[Your goal] Scan the entries for the word "taille", and copy every line where it appears.

**** Information provided

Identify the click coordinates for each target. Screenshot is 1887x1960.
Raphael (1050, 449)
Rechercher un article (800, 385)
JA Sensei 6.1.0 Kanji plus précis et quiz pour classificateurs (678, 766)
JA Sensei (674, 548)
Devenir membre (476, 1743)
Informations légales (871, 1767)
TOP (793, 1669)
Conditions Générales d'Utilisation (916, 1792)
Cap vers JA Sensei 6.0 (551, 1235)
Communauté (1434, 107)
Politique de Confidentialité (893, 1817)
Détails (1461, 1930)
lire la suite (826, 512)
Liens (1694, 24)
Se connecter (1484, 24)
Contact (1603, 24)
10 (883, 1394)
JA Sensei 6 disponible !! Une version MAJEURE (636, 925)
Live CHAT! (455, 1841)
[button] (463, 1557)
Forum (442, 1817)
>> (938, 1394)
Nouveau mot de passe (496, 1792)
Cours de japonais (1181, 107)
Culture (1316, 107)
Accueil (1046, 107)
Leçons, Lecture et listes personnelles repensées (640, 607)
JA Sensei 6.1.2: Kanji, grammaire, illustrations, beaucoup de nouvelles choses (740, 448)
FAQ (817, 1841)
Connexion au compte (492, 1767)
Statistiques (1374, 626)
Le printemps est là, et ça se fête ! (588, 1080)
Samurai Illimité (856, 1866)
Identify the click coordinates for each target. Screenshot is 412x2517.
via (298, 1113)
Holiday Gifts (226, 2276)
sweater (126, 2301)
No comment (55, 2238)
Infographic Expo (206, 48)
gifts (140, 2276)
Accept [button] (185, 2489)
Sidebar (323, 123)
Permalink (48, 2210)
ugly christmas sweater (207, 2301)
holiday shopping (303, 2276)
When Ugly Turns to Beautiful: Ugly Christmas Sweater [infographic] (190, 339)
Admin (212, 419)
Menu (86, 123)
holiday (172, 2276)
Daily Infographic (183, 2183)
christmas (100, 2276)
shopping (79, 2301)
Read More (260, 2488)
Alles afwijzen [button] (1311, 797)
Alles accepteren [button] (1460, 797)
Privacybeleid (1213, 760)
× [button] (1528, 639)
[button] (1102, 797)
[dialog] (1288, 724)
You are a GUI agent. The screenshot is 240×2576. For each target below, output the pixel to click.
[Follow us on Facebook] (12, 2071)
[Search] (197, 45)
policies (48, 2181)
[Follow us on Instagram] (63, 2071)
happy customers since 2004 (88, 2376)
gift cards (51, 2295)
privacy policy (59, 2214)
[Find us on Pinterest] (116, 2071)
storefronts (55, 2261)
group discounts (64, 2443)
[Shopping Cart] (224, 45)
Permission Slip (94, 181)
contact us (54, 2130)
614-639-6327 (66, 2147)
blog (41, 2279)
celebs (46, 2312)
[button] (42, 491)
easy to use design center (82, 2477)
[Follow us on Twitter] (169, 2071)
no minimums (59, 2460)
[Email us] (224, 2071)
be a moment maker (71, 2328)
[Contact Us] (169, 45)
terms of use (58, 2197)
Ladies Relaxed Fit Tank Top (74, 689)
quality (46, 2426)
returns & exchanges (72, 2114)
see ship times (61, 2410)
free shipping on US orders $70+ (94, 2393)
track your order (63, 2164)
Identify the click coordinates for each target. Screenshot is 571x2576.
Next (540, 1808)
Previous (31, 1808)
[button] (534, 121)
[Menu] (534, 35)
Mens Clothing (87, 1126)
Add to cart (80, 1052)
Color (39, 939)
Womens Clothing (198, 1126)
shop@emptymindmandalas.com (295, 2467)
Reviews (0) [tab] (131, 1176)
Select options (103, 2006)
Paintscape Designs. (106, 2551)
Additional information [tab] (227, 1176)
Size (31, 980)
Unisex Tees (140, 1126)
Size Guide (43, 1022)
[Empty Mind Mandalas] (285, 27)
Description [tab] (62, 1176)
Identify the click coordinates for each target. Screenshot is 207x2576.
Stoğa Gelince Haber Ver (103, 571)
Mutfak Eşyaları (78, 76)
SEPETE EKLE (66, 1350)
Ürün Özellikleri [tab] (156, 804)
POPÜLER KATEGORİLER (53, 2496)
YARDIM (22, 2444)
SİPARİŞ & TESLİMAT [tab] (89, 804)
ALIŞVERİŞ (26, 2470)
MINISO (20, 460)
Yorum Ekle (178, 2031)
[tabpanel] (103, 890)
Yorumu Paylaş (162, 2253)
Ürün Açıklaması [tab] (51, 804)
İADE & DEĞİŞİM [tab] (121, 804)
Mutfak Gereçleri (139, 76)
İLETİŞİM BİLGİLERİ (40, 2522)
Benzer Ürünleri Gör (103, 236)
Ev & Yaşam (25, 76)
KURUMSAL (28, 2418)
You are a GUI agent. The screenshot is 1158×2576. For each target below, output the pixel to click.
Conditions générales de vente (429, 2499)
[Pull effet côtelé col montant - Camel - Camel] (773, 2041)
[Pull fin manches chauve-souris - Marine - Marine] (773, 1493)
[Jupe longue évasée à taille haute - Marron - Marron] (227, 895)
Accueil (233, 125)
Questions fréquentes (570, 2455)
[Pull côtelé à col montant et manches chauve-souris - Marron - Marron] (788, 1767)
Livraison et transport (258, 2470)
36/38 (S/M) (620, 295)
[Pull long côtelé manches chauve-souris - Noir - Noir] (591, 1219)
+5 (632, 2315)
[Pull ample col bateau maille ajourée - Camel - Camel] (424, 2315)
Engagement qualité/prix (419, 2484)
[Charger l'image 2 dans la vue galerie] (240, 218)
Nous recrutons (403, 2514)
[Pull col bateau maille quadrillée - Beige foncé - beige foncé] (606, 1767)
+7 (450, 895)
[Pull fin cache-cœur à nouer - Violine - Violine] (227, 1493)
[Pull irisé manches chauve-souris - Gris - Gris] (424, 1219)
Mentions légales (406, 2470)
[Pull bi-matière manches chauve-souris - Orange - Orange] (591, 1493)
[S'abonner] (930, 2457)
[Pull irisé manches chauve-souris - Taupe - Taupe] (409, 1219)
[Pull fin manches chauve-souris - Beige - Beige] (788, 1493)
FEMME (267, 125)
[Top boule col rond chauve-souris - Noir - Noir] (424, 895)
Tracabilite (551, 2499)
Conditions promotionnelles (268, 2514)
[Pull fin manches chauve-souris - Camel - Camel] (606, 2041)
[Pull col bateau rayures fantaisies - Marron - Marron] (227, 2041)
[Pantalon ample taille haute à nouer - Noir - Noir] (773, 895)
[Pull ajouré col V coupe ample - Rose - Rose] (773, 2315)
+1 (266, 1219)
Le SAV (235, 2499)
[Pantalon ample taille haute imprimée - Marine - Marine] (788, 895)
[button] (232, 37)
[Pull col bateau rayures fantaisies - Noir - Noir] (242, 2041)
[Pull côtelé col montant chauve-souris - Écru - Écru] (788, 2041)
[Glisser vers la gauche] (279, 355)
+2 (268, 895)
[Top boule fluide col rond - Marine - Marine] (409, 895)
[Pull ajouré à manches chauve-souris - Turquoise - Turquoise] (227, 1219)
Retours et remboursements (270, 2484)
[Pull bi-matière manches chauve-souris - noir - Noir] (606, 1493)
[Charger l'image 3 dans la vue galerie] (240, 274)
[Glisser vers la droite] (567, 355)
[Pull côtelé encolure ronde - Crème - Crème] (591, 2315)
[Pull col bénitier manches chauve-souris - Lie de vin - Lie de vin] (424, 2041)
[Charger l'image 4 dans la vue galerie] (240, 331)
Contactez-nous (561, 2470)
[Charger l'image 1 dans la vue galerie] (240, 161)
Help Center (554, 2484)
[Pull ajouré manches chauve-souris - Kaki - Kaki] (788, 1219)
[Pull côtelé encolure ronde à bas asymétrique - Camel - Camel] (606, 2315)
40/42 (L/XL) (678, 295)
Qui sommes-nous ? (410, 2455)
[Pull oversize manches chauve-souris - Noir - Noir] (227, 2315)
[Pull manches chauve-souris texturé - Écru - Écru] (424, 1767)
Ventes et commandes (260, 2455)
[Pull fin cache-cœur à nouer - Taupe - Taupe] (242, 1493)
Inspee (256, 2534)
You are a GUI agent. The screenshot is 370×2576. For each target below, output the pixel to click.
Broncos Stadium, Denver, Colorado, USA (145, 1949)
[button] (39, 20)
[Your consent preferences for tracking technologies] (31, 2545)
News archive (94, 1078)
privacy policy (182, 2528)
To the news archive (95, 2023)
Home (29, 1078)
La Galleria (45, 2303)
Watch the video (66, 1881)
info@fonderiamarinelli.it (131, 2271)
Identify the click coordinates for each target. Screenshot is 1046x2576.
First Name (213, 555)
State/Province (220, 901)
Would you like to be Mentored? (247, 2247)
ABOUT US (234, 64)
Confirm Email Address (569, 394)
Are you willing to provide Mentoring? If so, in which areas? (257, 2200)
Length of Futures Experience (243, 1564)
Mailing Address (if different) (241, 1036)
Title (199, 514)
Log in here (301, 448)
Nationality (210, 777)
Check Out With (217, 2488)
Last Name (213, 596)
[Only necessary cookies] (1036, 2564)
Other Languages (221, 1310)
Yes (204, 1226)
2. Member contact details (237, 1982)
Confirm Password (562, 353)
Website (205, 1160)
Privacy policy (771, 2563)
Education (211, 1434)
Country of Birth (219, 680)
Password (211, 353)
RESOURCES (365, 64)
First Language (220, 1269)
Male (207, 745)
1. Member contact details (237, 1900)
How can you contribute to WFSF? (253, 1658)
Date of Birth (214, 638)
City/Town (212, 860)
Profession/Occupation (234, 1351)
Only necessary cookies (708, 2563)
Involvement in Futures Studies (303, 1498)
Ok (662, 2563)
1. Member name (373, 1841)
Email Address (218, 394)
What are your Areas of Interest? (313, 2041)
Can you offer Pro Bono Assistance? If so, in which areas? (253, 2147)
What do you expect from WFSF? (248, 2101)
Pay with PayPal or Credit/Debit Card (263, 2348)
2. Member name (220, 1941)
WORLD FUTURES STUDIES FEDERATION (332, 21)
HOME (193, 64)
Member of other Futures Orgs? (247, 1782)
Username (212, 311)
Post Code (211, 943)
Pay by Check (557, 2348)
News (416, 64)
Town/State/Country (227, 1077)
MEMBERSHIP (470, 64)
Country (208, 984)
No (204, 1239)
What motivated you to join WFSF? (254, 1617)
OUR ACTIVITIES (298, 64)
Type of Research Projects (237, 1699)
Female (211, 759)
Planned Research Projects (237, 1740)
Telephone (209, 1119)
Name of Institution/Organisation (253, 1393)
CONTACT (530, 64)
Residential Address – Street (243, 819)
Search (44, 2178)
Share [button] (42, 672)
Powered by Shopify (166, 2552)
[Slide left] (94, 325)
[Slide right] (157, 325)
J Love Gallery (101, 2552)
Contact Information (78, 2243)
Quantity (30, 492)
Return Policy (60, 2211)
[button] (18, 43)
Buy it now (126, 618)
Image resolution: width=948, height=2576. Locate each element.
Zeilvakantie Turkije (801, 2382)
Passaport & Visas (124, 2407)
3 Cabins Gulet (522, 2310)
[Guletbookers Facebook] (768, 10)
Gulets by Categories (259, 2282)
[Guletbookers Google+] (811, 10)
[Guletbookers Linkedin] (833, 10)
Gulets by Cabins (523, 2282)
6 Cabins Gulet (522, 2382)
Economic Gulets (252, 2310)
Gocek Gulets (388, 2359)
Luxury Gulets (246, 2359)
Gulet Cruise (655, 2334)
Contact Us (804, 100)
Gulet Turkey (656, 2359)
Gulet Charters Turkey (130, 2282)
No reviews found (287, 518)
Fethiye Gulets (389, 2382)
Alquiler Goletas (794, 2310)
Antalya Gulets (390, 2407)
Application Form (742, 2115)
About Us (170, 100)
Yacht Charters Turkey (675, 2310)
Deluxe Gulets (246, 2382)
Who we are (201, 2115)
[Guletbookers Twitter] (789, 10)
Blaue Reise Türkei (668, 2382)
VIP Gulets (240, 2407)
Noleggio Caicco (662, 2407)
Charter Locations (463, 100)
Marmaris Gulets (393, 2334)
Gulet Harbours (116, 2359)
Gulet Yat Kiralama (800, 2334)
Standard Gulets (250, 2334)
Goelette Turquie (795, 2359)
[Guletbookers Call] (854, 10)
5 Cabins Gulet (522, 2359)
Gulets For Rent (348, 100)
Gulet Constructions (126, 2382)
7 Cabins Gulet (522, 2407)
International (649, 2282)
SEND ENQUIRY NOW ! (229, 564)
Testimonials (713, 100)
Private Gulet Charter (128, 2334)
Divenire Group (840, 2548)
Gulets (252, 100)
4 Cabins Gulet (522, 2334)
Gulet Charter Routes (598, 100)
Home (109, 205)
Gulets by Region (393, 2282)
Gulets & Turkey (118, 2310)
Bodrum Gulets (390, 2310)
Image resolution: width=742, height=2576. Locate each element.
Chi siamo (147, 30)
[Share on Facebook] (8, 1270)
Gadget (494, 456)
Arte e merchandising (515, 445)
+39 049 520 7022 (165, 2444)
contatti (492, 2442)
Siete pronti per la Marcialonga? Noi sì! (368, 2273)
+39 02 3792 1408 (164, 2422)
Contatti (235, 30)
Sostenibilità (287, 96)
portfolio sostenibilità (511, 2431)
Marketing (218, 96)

********

[Your response]
[Jupe longue évasée à taille haute - Marron - Marron] (227, 895)
[Pantalon ample taille haute à nouer - Noir - Noir] (773, 895)
[Pantalon ample taille haute imprimée - Marine - Marine] (788, 895)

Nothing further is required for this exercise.